TEKS BACAAN:
Tujuan dari disiplin positif adalah menanamkan motivasi yang ketiga pada murid-murid kita yaitu untuk menjadi orang yang mereka inginkan dan menghargai diri sendiri dengan nilai-nilai yang mereka percaya.

b. Teori Kontrol
Teori kontrol dikembangkan oleh Dr. William Glasser, yang menyebutkan adanya kesalahan makna "kontrol" yang berkembang di masyarakat, yaitu:
Ilusi guru mengontrol murid
Ilusi bahwa semua penguatan positif efektif dan bermanfaat
Ilusi bahwa kritik dan membuat orang merasa bersalah dapat menguatkan karakter
Ilusi bahwa orang dewasa memiliki hak untuk memaksa

Dari teori kontrol tersebut sebenarnya, murid harus bisa mengontrol dirinya sendiri, sehingga akan terjadi perubahan paradigma stimulus respon menjadi terori kontrol diri,


C. Teori Motivasi
Teori motivasi menanamkan mutivasi kepada murid-murid untuk menjadi orang yang mereka inginkan dan menghargai diri sendiri dengan nilai-nilai yang mereka percayai. Motivasi ini harus berasal dari dalam diri mereka sendiri (motivasi intrinsik) dan akan berdampak jangka panjang. Motivasi ini tidak terpengaruh adanya hukuman dan penghargaan. Murid-murid akan termotivasi dari dalam diri mereka sendiri untuk tetap berperilaku baik dan berlandaskan nilai-nilai kebajikan, karena mereka ingin menjadi orang yang menjunjung tinggi nilai-nilai yang mereka hargai.

DAFTAR TERSEDIA:
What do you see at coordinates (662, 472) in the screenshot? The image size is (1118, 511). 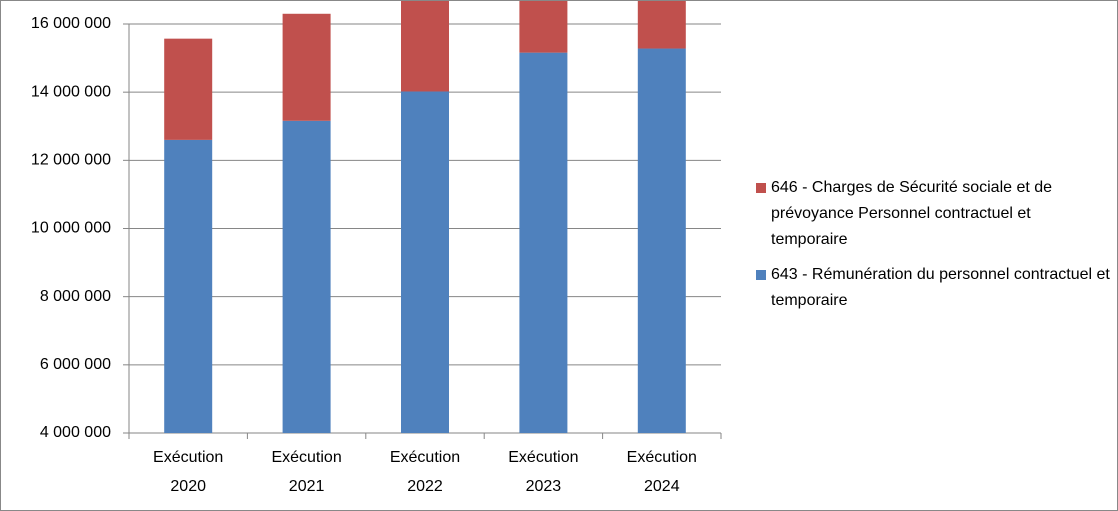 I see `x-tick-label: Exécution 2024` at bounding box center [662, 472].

---

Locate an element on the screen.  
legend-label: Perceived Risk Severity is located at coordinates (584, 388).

==

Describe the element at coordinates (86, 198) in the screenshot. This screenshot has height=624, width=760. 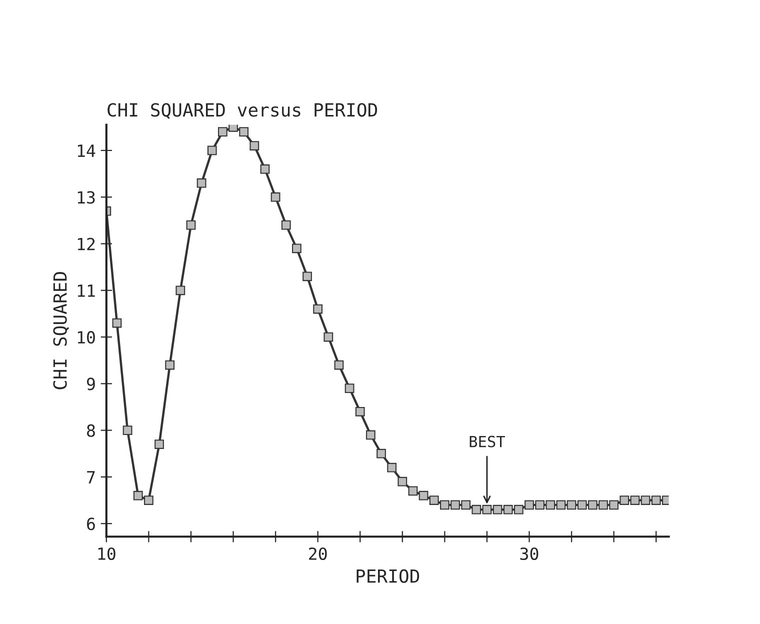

PETUNJUK:
1 > Menurut teks bacaan, siapa yang mengembangkan teori kontrol?
2 > Suntinglah bagian teks bacaan dari "C. Teori Motivasi" sampai "yang mereka hargai." dengan mengganti "hukuman" menjadi "sanksi".

JAWABAN:
1 > Dr. William Glasser.

2 >
C. Teori Motivasi
Teori motivasi menanamkan mutivasi kepada murid-murid untuk menjadi orang yang mereka inginkan dan menghargai diri sendiri dengan nilai-nilai yang mereka percayai. Motivasi ini harus berasal dari dalam diri mereka sendiri (motivasi intrinsik) dan akan berdampak jangka panjang. Motivasi ini tidak terpengaruh adanya sanksi dan penghargaan. Murid-murid akan termotivasi dari dalam diri mereka sendiri untuk tetap berperilaku baik dan berlandaskan nilai-nilai kebajikan, karena mereka ingin menjadi orang yang menjunjung tinggi nilai-nilai yang mereka hargai.